Thursday, 6 January 2011 - 1:47pm IST | Place: Los Angeles | Agency: Reuters
The report, released on Wednesday, looked at the growth potential of 15 emerging solar markets and found that India has massive potential because of government subsidies, a need for distributed generation and increasing energy demands.

As No. 1 global solar market Germany ratchets down subsidies for solar power this year, investors looking for the next hot market for the renewable energy source should be eyeing India, according to a report by Lux Research.

The report, released on Wednesday, looked at the growth potential of 15 emerging solar markets and found that India has massive potential because of government subsidies, a need for distributed generation and increasing energy demands.

"India comes away as by far the most attractive market for long term growth out of these that we looked at," said Jason Eckstein, a Lux Research analyst and the report's lead author.

Under its Solar Mission plan, unveiled last year, India is poised to add 20 gigawatts of solar power by 2022.
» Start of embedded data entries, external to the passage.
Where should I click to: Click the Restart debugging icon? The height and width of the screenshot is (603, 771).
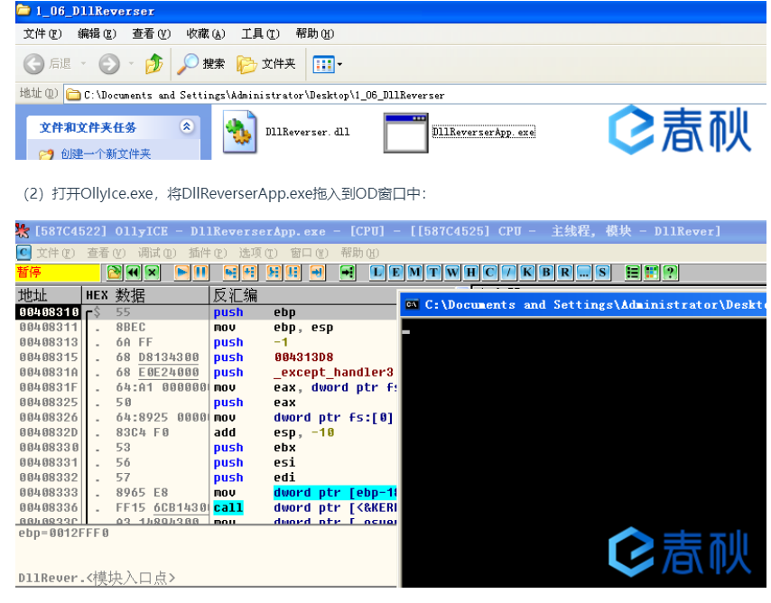point(133,272)
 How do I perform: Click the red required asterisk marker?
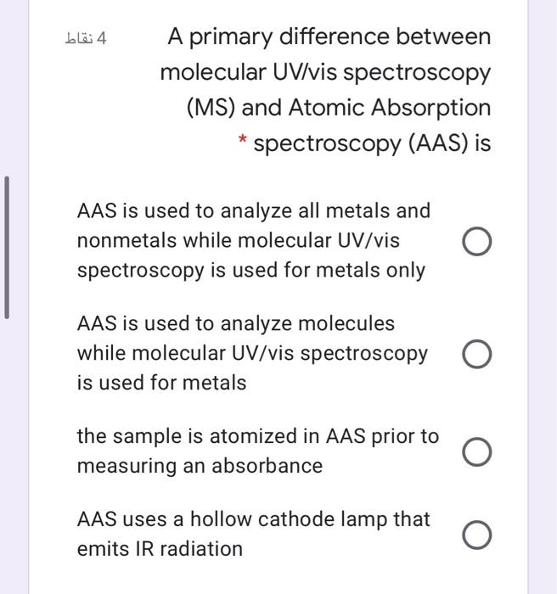(x=242, y=139)
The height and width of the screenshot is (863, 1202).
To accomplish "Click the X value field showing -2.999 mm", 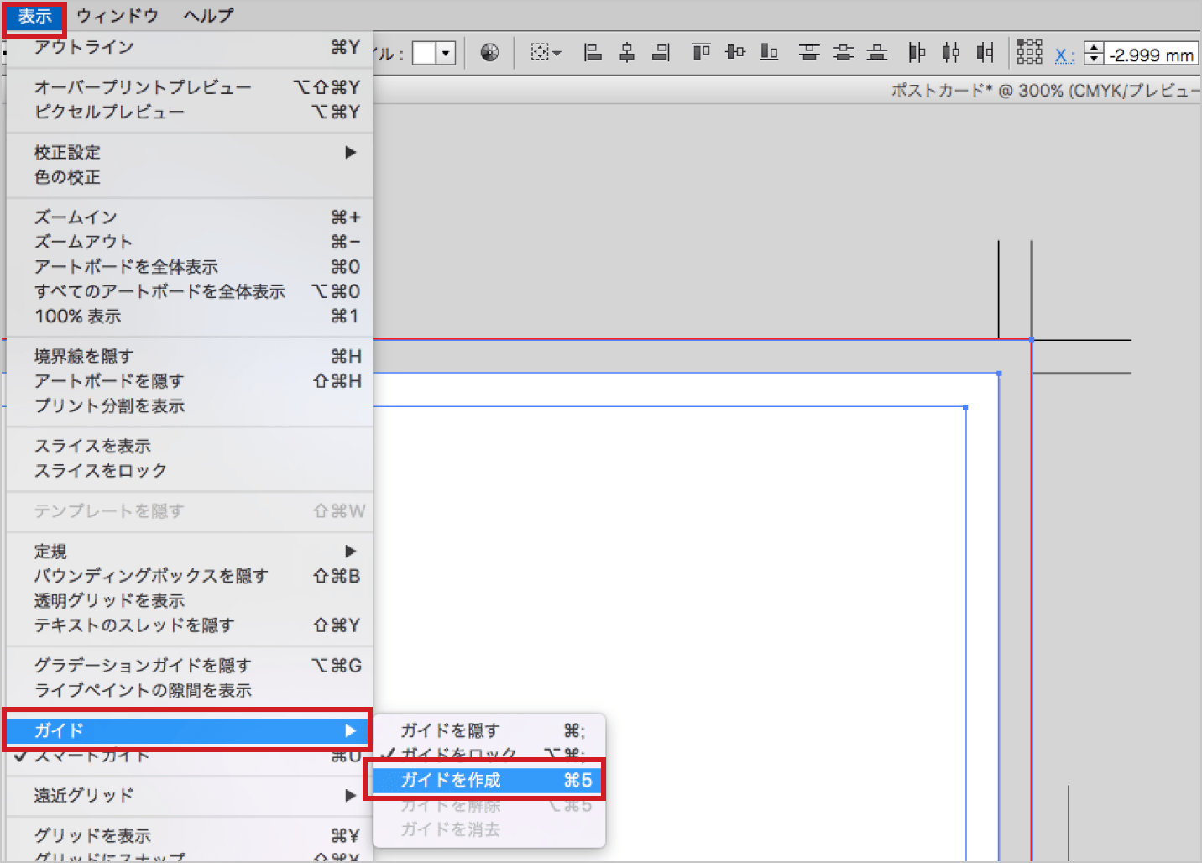I will (x=1151, y=55).
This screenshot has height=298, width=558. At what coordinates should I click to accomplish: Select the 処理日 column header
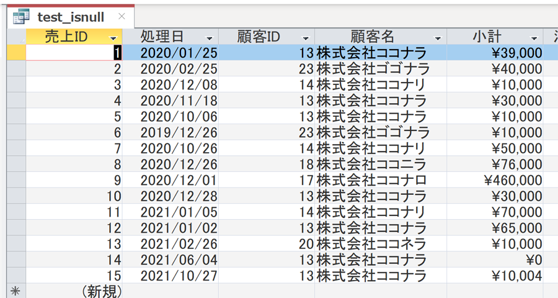[x=171, y=37]
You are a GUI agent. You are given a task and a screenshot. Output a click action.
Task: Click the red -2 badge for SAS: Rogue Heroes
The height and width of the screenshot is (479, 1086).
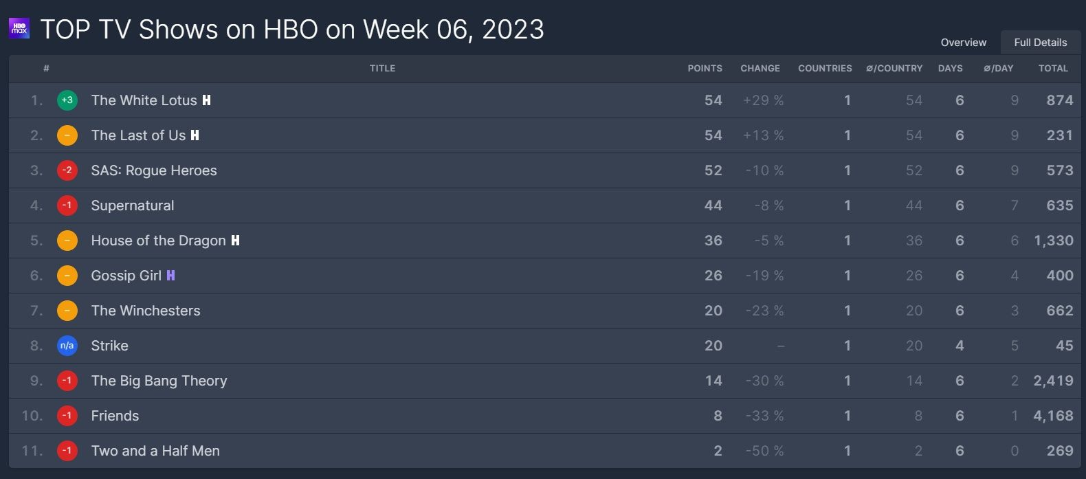(x=67, y=170)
The plan favors domestic manufacturers of crystalline silicon solar modules, including Moser Baer and Tata BP Solar, a joint venture of Tata Power Co Ltd and BP.  

In the United States, First Solar Inc is poised to benefit from India's adoption of solar power because its solar panels are made of cadmium telluride and are not subject to the domestic content requirement.

Markets that could grow rapidly this year include Cyprus, Israel and Malaysia because of government subsidies, according to the report. Those markets are unlikely to be "the next Germany," however, because of their small size.

The report said South Africa and the United Kingdom were potentially strong markets because of government support for solar power.

Russia, Brazil and Mexico were identified in the report as potentially large solar markets even though they do not have  solar incentives. "They have ... a lot of room to grow, more rural populations and in some cases a real threat to their domestic energy supply," Eckstein said.